— PROBLEMA PROPOSTO —
Na crítica sobre o episódio "The Comedian", o que acontece com uma pessoa quando Samir a cita em suas piadas?

═════ TRECHO PARA LEITURA ═════

Um cômico de stand-up incorpora em suas apresentações detalhes das pessoas que ele conhece, sem saber que toda piada contada no palco resulta em alguém apagado da existência.

Crítica

Na lenda alemã, Fausto vende sua alma ao diabo para nunca envelhecer, no entanto, a escolha hedonista o leva ao inferno. Em "O Retrato de Dorian Gray", o belo protagonista também vende sua alma preservar a beleza, sendo sacrificado por isso. Na mitologia grega, Ícaro tenta fugir de Creta voando, mas por ser ambicioso demais, chega perto do sol e tem suas asas queimadas. Existem dezenas de fábulas a respeito da ambição e a vaidade corrompendo as pessoas e levando-as à ruína. Para o episódio de abertura do novo Além da Imaginação, o criador Jordan Peele imagina uma releitura deste pressuposto dentro do mundo da comédia stand-up. Samir (Kumail Nanjiani), comediante fracassado, trava um acordo com seu ídolo lendário para obter a fama. Como moeda de troca, precisa sacrificar as pessoas que conhece.

Embora a premissa não possua nenhum elemento propriamente novo, e a moral punitiva se apresente ao final como esperado, “The Comedian” interessa acima de tudo por aplicar o mecanismo perverso à ontologia da arte. É normal que um artista utilize a vida de pessoas ao redor para construir sua ficção, assim como se compreende quando um comediante se inspira em histórias reais para produzir humor. Mas qual seria o limite ético desta apreensão? O roteiro imagina um contexto em que a arte literalmente rouba seu referente, se substitui a ele, tal qual o quadro de Oscar Wilde. Quando Samir cita uma pessoa em suas piadas, ela deixa de existir. Ele não apenas rouba a vida da pessoa figurativamente, mas literalmente. Embora se sinta um assassino, o mentor/diabo o tranquiliza: “Você não pode matar alguém que nunca existiu”. A premissa brinca de maneira bastante inteligente com a relação entre a representação e seu referente.

═════ LISTAGEM DE REGISTROS ═════

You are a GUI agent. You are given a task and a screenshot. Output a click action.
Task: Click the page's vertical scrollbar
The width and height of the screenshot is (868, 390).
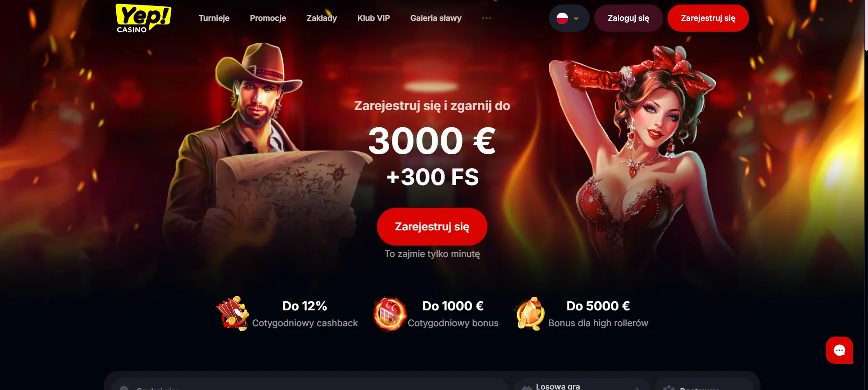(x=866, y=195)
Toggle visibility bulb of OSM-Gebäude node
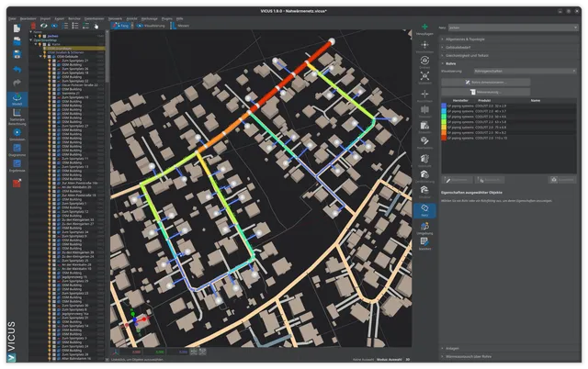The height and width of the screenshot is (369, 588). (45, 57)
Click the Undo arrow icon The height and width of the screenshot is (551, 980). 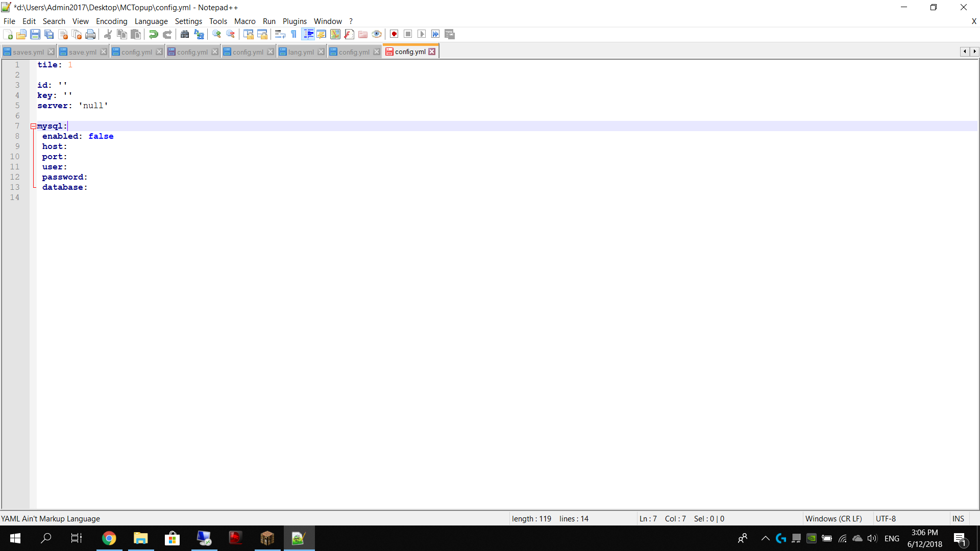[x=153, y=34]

═════

— RESOLUÇÃO DO PROBLEMA —
Ela deixa de existir.